The Library

It has come to my notice that there is a lot going on in the world at the moment most of which appears to be behaviour that is not what is the best of human nature.

For this little article I am reflecting back to my days completing neuro-linguistic programming training for which I am forever grateful for changing my views on life a hell of a lot – it had a huge impact on me.

When there is division and exclusion it can feel like an insurmountable task to heal the breaches both within ourselves and our connection with others. We seek to hide our aspects of ourselves that we deem to be unworthy and in turn project this on to others, especially when their behaviour challenges both our conscious and unconscious processes.
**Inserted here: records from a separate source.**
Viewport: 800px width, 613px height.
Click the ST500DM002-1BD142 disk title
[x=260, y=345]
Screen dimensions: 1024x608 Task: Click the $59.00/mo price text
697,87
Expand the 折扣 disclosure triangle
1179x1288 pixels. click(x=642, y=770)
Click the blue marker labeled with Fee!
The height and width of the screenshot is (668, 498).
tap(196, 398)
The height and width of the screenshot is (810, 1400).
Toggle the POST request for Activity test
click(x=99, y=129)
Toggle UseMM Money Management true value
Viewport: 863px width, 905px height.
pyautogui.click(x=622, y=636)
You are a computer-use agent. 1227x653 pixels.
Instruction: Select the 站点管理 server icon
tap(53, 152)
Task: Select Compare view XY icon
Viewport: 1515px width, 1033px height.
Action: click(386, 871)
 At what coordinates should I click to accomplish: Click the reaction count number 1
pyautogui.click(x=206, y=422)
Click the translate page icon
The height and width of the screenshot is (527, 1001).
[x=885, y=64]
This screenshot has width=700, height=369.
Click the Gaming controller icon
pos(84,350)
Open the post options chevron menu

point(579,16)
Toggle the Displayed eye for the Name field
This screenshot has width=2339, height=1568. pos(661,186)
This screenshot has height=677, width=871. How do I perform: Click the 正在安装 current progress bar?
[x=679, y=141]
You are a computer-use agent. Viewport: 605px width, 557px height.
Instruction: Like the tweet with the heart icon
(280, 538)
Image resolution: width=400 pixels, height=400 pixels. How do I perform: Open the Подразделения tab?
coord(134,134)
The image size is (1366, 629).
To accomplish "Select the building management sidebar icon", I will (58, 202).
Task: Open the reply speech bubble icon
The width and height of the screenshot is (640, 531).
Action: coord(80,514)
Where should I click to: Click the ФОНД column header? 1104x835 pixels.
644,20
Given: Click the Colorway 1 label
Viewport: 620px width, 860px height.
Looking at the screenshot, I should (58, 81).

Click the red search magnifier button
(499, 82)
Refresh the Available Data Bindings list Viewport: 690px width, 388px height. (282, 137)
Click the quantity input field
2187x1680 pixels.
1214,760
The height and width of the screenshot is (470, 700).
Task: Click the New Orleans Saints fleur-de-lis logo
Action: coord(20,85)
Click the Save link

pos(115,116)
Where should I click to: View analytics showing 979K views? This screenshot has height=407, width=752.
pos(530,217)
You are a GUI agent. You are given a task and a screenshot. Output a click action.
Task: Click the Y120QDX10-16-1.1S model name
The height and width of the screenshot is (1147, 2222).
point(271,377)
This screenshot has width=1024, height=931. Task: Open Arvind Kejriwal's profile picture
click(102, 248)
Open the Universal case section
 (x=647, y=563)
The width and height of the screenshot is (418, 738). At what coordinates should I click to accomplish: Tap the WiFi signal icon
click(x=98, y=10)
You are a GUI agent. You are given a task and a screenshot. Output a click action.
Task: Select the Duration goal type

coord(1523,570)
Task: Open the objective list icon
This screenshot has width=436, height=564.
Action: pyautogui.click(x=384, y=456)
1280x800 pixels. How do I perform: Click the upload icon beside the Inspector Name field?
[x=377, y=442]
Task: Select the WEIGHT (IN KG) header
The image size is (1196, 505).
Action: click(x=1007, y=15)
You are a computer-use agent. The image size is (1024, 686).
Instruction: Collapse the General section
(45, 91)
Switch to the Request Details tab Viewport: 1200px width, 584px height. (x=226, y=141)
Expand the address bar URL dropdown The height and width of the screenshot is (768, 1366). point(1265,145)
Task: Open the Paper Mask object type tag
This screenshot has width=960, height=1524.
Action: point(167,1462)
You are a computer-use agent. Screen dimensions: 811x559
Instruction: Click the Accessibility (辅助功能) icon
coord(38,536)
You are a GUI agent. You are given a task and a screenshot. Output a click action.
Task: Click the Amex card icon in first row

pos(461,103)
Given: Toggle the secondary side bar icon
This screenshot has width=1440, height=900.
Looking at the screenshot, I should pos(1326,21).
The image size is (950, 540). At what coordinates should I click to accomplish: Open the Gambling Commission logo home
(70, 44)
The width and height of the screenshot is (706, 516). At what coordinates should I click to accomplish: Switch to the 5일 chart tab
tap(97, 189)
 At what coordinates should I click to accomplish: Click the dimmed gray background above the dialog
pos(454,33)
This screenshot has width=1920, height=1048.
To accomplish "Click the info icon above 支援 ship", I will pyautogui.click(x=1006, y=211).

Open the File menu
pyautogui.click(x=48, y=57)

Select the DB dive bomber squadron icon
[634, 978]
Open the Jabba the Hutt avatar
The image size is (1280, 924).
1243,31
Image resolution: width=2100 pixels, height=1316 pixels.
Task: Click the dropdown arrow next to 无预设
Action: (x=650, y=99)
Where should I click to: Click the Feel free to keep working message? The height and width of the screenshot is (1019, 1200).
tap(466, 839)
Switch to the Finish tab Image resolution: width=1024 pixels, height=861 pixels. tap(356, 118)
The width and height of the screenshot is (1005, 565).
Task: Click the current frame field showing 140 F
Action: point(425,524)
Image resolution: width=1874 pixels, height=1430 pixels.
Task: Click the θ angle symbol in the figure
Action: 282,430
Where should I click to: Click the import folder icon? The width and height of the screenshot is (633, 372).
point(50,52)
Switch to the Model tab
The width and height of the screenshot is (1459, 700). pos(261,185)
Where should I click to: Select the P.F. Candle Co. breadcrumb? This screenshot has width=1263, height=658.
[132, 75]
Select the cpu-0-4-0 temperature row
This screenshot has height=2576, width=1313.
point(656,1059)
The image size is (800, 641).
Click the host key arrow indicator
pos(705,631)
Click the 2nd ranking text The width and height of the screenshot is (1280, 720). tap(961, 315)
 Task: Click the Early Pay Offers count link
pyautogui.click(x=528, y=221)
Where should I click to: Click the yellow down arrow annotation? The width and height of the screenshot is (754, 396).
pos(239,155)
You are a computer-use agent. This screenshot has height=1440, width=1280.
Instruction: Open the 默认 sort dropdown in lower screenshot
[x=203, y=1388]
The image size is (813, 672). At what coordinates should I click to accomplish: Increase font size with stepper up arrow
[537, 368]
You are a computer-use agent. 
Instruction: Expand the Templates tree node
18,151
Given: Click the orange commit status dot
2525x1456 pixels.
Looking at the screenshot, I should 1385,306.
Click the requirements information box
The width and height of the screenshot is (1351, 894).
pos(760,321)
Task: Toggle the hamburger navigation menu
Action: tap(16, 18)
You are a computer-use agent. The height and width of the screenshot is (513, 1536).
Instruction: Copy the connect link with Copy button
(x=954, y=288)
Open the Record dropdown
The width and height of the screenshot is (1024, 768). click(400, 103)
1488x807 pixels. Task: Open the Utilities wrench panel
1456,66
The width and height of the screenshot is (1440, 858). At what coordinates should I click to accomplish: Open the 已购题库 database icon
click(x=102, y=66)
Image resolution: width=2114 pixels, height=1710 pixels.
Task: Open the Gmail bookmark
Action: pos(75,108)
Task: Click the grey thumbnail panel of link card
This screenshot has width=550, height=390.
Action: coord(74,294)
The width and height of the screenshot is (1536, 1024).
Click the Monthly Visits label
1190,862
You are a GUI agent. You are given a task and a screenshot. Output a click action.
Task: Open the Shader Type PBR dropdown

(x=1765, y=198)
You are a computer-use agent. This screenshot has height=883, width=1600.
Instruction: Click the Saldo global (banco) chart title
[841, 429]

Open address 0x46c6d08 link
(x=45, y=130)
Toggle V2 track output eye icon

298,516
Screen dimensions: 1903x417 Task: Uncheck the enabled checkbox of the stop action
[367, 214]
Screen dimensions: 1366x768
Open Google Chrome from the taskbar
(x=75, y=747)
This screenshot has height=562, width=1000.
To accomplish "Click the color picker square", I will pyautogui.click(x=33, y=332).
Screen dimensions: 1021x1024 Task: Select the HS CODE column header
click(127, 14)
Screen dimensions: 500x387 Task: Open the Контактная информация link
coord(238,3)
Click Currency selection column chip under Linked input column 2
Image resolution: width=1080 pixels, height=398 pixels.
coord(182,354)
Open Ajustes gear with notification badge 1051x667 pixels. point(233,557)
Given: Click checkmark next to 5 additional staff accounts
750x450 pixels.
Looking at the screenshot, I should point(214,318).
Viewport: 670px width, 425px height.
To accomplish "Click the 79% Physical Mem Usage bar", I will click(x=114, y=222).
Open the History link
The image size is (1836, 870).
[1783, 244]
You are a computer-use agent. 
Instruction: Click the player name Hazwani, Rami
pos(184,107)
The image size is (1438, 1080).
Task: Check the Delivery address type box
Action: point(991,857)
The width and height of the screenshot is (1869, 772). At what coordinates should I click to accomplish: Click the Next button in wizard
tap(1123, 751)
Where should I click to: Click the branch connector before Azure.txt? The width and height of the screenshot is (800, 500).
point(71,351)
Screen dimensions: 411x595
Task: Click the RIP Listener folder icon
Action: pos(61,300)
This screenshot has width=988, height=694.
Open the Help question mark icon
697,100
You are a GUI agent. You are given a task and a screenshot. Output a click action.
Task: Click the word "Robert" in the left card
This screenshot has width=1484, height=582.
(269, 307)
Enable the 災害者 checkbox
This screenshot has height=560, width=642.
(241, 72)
So for this I want to share with you a technique that was devised by Steve Gilligan and adapted by Fran Burgess. This powerful exercise really honed in on the ‘I am not my behaviour, we are not our behaviour,’ message that can really strenghten our ability to have self-acceptance. self-worth and self-value.

So grab a partner or look at yourself in the mirror. Identify at least four things that you are proud about yourself (A) and for things that you would rather keep hidden (B).

Start a round of the attributes by either saying to a partner or to yourself in the mirror ‘I want you to see my A. I do not want you to see my B.’ Your partner needs to reply or you need to say to yourself ‘I see your A and I see your B. And I see so much more.’

After completing all four attributes, start again with saying either to your partner or yourself in the mirror ‘I want you to see my B. I do not want you to see my A.’ Your partner needs to reply or you need to reply to yourself ‘I see your B and I see your A. And I see so much more.’

For round three you need to go through these lines in turn either with a partner or by yourslef taking both parts. ‘You will see what you will see. And I will be what I will be.’ with the response ‘I will see what I will see and you will be what you will be.’

Finally complete the statement with at least three new thoughts within it –

‘I am pleased to offer whatever you eperience of me. My acceptance allows me to ……… and it allows me to ……. and it allows me to……..’. Your partner then replies with or you respond to yourself ‘I rejoice at your acceptance. And I embrace your freedom.’

There is so much emotion flying around, with messages that hit our limbic centre which in turn warns our ancient, reptillian brain that there is potential danger to our lives so we become less tolerant, more insular and more critical.

Use this exercise as much as you can to accept both yourself and that nobody is purely their behaviour, they are so much more than that – if they choose to be it.